Please return only the lines from the one showing "This screenshot has height=980, width=452." to the end of the entries, keeping both ends and dropping every picture.

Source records
□ □ □ □ □

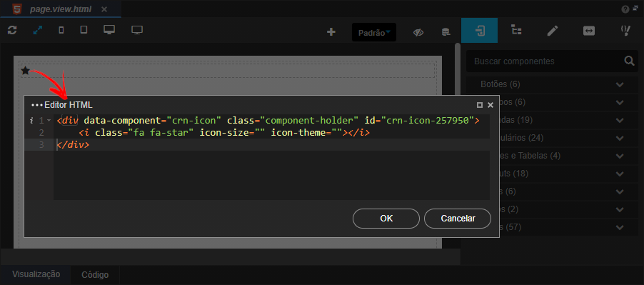
Task: Click the star icon on canvas
Action: click(x=26, y=71)
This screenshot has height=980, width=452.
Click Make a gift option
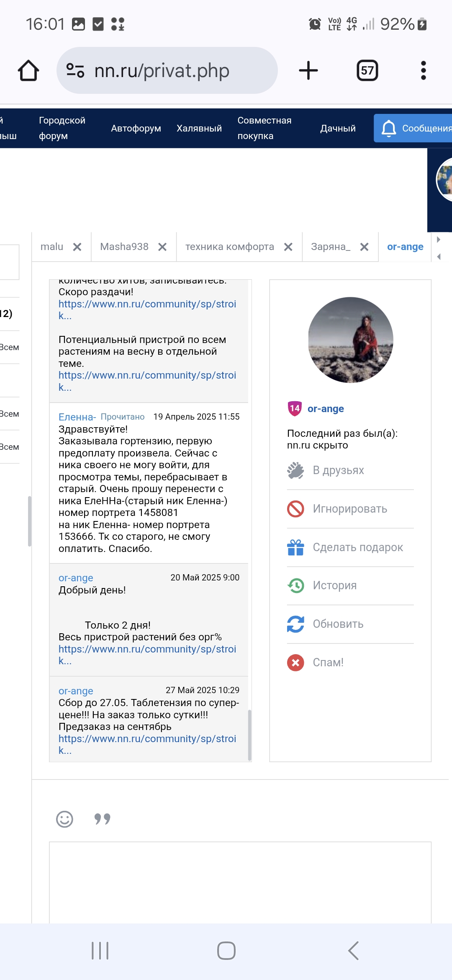pos(357,547)
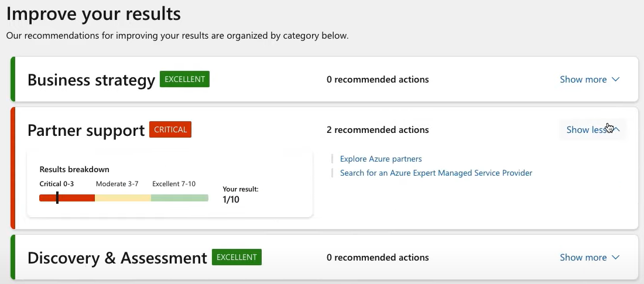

□ □ □ □ □

■ EXPECTED OUTPUT:
This screenshot has height=980, width=452.
Click Make a gift option
pos(357,547)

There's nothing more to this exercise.